_Your objective_.
Copy every line of the data in which the word "computer" occurs.

(Pixel coordinate grounding data)
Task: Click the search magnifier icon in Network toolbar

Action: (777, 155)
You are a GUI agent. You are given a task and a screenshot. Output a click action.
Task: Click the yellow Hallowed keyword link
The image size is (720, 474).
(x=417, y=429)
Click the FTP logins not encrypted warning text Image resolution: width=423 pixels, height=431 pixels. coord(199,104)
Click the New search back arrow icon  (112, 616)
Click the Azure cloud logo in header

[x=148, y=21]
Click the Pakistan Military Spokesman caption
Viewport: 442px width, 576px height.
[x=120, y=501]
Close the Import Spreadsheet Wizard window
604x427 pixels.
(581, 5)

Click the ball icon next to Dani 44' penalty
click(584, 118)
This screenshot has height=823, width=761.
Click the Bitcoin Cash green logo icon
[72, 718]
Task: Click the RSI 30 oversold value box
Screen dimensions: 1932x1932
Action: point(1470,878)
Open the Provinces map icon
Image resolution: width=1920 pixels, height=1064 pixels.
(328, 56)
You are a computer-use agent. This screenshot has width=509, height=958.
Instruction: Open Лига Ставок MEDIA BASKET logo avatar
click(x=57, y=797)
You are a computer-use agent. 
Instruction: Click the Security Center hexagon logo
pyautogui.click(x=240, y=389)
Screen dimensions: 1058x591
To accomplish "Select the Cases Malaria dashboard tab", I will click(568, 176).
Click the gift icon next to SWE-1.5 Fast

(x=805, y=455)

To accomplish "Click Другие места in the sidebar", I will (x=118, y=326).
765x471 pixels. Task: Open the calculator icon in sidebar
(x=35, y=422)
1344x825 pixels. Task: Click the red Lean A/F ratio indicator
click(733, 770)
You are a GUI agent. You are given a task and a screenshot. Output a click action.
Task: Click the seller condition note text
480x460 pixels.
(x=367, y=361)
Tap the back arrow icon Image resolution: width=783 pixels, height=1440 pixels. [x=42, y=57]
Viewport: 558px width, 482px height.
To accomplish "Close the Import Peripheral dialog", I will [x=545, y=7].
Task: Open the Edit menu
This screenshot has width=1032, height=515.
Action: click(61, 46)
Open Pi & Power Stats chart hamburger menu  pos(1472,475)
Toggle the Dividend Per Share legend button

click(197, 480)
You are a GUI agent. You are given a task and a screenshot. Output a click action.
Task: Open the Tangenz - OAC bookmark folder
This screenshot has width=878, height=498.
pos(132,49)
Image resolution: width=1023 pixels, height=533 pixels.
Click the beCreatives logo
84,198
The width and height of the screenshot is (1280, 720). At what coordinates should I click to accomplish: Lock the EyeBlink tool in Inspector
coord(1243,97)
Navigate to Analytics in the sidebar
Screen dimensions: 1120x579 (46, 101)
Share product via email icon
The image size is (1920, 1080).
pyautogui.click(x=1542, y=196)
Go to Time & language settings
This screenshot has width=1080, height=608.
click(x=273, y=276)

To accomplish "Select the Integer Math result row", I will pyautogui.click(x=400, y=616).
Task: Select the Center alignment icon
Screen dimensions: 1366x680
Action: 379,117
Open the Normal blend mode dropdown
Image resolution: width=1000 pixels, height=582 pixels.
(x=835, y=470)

_Answer box_.
You are a computer-use agent. This screenshot has width=509, height=958.
You are a computer-use agent. 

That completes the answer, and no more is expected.